Sunday, April 5, 2009

uçan sınıf


bugün kadıköy'deki bir kitapçıda cem'le takılırken 9 yaşlarında bir çocuk babasıyla birlikte can yayınları'nın çocuk kitapları rafına yaklaştı. ne zaman kitapçıda o yaşlarda bir çocukla karşılaşsam heyecanlanırım. hangi kitaplara bakacak? en sonunda hangisini seçip alacak? sırtım dönük babayla oğlunun konuşmalarını dinlemeye başladım. babası nasıl bir kitap istediğini sordu, çocuk "macera - fantastik" diye cevap verdi, sesi heyecanlıydı. bakındılar biraz, babası bir kitabın arka kapağını yüksek sesle okudu, o sırada kitapçıda çalışan kız yardımcı olmak için yanlarına yaklaştı ve charlie'nin çikolata fabrikası'nı önerdi. çocuk "bunu okudum" deyince aniden içimi bir sevinç kapladı. o yaştaki çocukların annelerine hep ama bu çok kalın diye yakınacakları türden bir kitabı okumuştu. çocuğun kitapları benim çocukken sevdiğim kadar çok sevdiğini düşünmeye başladım. dönüp rafa bakmaya başladığım anda da uçan sınıf'ı gördüm. kitabı aldım ve birden nasıl olduysa;

- ben senin yaşlarındayken bu kitabı okuyup çok beğenmiştim, o yüzden şimdi söylemeden duramıyorum, istersen bi arkasını oku. bir de pıtırcık maceraları var, onları biliyo musun?
- yok.
- onlar da harika, ben hala çok seviyorum.

deyip hemen kaçtım. oh, nihayet kitapçıda bi çocuğa kendi sevdiğim kitaplardan bahsedebildim. kitap seçmeye çalışan çocukların işine burnumu sokmaktan çekiniyorum ama bir taraftan da içimden bir ses durmadan "söyle söyle" diye bağırıyor. bugün artık dayanamadım, şeytanın bacağını kırdım. biraz sonra saklandığım rafın ardından babanın uçan sınıf'ın arka kapak yazısını yüksek sesle okuduğunu duydum sonra cem'in çekiştirmesiyle karar anını takip edemeyeceğim bir yere doğru sürüklendim.

cem'in seçtiği boyama kitabının parasını ödemek üzere kasaya doğru yürürken kasada çocuğu gördüm; annesi ve babasıyla sırada bekliyordu, elinde uçan sınıf vardı! o anda çok sevindim ama nedense kasaya gidemedim. cem'in şaşkın bakışlarına ve sorularına aldırmadan geri dönüp, önümdeki raftan rastgele çektiğim bi kitabı karıştırmaya başladım. elimdekine bakar gibi yaparken çocuğun eve gider gitmez kitaba başlayacağını, kendini nasıl kaptırıp gideceğini; annesi artık uyusun diye ısrar ederken onun kitabı elinden bir türlü bırakamadığı için yorganın altında, fener ışığında okumaya devam edeceğini düşündüm. 

eylemlerim devam edecek :-)

13 comments:

Ozguranne said...

O çocuk olmak istedim okurken... Ne mutluluk!

Özgür Turan said...

Senin kitapçıdaki surat ifaden gözümün önüne geldi biran.

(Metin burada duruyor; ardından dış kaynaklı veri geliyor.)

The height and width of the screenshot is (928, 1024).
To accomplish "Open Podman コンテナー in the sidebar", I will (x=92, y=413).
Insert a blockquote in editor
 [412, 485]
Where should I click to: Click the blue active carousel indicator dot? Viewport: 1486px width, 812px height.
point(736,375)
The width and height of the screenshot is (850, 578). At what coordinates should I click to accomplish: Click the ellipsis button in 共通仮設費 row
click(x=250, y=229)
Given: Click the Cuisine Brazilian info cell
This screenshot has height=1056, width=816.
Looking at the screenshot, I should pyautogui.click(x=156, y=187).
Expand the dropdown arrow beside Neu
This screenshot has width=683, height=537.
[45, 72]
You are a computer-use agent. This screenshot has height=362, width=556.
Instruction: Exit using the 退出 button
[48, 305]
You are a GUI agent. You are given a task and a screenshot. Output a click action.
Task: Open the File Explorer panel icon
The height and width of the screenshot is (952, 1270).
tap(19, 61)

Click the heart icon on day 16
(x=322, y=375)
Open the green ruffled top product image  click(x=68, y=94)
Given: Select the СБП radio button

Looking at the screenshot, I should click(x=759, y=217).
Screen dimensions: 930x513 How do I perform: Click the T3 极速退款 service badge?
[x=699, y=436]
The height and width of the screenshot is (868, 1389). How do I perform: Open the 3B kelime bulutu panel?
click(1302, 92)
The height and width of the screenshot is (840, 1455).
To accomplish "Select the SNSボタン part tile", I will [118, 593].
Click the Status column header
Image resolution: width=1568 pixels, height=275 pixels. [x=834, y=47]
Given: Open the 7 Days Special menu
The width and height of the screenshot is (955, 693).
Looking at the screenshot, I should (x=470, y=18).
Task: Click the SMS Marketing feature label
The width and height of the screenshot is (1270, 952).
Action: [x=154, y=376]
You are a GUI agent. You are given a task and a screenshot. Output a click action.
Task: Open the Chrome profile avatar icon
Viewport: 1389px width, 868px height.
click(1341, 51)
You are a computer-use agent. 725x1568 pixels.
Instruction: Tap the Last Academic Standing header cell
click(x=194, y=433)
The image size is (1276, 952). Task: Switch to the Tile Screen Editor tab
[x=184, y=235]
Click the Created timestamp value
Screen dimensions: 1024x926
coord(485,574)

Yani çocuğa o kitabı alsın diye içinden geçirirken..Kesin çok komik, muzip bir ifadeydi:)

Unknown said...

ben bu eylemi pek tuttum.

Deniz said...

hay allah senden razi olsun yasemin, sahabe bisi yapmisin. ucan sinif'taki tren lokomotifinde bir adam yasardi, bi de ogretmen esas oglana bi kere yol parasi vermisti ya, aklima simdi gelince gozum doldu. PMS tir di mi?

Bi dahaki sefer baska bir cocuga yesil parmakli cocugu veya marcel ayme kitaplarini onerirseeen, hmm, ne yaparim? Mesela Istanbul'a geldigimde Cem'e bakarim, sen sinemaya gidersin.

yasemin said...

selam herkese.

deniz, sipariş alınmıştır, bu işi yapıldı bil. yeşil parmaklı çocuk'u bilmiyodum, ben de okuycam. marcel ayme aklımdaydı, en çok da kuğuların türküsü, kapak çok net aklımda ama ismi yanlış hatırlamadım inşallah. bu arada afacan beşler'le gizli yediler'i de söyleseydim keşke.

Anonymous said...

Günaydın sevgili Yasemin:)

Lütfen eylemlerin devam etsin! artık çekinme de...açıkça söyle olur mu?

Doğru kitaplara,eylemlere yönlendirecek yetişkinlere fena halde ihtiyacımız var!

Bu arada ben de senin bloğunu çocuklu arkadaşlarıma öneriyorum.haberin olsun...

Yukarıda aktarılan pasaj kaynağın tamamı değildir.